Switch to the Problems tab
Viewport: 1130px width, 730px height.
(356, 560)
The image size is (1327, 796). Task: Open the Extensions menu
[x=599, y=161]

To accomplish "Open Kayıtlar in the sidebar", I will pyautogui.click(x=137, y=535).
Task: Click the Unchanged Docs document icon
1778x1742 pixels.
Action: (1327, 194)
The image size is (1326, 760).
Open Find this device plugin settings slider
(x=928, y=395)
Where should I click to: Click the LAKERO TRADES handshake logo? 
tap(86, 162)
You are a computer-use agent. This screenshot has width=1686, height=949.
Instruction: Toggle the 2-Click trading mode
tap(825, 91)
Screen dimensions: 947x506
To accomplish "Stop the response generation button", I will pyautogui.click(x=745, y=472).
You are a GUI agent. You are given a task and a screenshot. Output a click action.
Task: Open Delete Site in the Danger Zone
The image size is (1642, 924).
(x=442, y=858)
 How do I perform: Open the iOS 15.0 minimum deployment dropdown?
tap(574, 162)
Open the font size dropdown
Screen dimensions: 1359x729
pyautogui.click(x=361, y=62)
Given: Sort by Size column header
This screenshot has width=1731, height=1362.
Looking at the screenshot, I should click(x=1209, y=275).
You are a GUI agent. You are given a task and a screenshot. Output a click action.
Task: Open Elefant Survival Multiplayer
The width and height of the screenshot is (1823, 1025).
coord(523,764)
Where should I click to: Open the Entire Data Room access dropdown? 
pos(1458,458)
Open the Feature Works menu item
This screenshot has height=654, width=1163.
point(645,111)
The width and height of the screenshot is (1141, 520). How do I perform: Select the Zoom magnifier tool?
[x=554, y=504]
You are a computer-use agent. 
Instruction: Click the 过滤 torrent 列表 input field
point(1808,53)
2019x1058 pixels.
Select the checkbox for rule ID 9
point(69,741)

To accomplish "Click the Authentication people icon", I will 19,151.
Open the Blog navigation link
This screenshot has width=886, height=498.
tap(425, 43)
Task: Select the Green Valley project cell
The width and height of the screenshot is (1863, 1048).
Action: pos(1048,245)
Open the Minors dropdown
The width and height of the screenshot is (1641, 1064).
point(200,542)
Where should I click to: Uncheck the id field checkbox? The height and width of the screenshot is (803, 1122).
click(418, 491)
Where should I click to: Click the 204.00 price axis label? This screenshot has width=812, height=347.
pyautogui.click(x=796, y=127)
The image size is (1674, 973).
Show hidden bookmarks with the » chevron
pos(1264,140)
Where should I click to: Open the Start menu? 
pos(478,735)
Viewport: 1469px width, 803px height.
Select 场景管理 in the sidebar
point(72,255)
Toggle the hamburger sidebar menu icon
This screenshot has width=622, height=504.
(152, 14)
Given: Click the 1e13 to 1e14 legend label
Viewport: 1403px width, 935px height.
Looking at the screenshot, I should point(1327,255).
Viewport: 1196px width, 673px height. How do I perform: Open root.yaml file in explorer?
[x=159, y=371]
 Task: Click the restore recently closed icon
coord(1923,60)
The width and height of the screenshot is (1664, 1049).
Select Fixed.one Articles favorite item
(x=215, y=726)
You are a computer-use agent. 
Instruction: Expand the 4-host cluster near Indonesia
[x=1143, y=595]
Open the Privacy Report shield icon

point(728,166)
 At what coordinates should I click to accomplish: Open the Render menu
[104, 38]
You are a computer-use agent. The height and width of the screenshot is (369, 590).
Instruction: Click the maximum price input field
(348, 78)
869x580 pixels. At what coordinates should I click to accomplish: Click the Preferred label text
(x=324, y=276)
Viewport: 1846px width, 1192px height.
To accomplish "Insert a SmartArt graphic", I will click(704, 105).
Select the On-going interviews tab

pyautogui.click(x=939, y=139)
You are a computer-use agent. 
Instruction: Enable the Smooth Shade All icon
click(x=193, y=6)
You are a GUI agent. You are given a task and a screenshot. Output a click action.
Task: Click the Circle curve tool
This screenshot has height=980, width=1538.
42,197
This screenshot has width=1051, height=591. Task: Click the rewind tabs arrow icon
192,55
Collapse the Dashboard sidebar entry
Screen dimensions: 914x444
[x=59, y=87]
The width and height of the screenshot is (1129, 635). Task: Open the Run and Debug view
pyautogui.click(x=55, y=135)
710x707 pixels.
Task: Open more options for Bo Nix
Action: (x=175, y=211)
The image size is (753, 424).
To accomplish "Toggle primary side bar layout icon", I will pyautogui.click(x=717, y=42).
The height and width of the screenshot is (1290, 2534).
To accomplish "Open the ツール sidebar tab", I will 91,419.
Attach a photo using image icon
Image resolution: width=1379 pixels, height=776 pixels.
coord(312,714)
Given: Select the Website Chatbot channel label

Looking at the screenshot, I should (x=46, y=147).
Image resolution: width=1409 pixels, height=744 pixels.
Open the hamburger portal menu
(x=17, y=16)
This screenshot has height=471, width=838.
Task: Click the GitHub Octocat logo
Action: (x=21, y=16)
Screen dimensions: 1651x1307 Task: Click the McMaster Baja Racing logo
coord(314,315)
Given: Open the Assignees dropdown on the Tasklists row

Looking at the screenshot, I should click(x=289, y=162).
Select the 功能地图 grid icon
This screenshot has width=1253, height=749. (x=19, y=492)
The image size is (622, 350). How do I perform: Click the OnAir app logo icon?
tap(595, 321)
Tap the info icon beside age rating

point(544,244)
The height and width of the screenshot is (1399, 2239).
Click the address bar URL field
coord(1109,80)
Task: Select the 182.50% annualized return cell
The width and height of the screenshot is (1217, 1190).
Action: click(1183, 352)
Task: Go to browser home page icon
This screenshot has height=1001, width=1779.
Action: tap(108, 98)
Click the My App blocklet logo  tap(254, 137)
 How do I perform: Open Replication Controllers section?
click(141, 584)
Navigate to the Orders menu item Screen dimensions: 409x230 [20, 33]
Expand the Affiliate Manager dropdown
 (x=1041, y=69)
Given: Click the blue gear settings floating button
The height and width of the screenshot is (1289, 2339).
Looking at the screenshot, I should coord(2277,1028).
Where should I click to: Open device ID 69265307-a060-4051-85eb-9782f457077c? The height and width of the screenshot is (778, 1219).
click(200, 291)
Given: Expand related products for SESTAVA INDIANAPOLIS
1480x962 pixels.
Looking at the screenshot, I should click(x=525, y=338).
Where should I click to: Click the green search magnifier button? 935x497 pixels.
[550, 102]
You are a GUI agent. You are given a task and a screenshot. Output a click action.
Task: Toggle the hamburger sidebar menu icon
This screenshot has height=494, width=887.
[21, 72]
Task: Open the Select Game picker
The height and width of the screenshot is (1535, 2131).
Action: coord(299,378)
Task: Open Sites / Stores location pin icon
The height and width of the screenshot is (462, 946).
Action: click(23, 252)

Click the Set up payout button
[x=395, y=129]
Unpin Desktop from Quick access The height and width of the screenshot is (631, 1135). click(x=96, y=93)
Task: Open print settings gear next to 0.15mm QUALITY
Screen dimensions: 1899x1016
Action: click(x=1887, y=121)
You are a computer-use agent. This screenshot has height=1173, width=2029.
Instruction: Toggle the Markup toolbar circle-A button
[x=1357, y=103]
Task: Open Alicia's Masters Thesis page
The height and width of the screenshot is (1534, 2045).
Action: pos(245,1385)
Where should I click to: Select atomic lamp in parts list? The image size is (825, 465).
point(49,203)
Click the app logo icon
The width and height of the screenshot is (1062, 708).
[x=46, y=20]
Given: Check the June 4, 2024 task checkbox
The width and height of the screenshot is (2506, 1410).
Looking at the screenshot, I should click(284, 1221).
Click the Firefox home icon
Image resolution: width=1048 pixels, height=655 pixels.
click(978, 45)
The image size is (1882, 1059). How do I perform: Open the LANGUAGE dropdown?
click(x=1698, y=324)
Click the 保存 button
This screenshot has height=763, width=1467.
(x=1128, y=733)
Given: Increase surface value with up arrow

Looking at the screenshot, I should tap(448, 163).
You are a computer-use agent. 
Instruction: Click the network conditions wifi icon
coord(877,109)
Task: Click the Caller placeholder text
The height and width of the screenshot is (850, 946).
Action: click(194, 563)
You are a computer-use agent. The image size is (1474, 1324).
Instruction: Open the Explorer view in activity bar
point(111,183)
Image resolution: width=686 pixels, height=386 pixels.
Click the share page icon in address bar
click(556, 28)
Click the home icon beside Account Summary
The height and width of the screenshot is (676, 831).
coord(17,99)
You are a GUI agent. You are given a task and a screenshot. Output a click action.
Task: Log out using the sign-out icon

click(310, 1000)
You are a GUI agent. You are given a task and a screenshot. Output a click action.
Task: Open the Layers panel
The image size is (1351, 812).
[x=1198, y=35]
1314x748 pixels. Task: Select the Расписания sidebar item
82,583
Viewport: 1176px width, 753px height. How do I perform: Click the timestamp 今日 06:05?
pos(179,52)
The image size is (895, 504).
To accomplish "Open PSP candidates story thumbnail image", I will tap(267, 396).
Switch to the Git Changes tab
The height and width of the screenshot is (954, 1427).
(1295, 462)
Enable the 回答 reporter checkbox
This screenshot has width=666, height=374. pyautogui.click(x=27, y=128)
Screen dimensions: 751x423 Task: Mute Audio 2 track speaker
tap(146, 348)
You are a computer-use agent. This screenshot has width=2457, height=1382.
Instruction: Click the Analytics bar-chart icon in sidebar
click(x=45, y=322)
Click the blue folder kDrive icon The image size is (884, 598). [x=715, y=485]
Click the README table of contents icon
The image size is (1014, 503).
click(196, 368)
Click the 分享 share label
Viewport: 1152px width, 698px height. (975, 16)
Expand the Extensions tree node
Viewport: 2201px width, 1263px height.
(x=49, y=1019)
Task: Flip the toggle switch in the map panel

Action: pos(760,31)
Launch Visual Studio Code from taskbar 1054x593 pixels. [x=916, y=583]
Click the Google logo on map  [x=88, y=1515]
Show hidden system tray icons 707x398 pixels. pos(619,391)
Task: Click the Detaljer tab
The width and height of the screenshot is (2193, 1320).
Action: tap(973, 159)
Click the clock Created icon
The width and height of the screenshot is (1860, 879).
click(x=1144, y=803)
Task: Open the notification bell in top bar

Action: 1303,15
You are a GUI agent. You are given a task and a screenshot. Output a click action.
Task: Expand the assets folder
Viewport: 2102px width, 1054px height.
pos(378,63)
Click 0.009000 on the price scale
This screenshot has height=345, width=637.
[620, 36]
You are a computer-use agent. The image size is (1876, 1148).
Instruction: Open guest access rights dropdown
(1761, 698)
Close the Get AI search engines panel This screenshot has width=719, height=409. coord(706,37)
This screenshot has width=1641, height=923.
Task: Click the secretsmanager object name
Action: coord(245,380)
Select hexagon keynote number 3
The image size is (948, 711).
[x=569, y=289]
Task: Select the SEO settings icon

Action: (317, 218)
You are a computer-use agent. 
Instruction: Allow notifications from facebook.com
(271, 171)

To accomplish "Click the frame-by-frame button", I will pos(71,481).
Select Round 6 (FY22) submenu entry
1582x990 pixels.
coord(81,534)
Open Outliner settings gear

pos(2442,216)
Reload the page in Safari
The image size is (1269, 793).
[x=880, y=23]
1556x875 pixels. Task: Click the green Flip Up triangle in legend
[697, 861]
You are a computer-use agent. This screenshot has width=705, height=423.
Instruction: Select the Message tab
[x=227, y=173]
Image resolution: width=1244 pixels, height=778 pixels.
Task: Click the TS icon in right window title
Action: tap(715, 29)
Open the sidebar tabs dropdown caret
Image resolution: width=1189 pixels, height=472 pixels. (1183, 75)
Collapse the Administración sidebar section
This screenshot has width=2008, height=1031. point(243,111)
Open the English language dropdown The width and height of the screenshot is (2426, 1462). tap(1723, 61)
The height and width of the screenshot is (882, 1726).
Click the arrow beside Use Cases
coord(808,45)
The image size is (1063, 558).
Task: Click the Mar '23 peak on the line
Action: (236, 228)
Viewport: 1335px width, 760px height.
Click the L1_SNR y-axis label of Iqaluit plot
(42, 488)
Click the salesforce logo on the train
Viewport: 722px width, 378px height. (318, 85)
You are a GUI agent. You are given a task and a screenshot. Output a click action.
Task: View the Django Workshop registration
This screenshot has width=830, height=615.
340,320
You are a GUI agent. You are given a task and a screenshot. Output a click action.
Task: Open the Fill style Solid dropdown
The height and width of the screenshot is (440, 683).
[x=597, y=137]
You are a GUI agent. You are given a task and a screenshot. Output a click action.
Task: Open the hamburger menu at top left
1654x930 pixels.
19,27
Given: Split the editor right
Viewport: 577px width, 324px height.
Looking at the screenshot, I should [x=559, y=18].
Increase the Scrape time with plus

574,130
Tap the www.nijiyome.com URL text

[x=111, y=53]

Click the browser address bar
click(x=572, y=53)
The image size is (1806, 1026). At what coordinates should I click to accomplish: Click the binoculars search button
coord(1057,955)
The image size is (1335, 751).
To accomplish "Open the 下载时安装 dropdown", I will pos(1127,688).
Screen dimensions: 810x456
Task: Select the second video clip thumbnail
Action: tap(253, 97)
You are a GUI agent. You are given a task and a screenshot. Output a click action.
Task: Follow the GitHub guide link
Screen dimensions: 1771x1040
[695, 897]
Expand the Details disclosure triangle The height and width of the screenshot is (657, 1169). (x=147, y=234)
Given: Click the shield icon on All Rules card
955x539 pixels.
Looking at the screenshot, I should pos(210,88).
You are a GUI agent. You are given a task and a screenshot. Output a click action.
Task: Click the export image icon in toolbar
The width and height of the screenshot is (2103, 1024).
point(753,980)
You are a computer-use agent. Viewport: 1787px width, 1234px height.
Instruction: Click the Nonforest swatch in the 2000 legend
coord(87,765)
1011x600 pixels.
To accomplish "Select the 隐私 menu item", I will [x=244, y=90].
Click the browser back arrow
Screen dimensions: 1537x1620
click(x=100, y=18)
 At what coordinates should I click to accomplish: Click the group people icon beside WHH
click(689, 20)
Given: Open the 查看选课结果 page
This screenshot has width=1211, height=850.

## THE TASK
What the answer needs is every line from the data above with "cell" in it.

## EXERCISE RESPONSE
Task: Select the Green Valley project cell
Task: Select the 182.50% annualized return cell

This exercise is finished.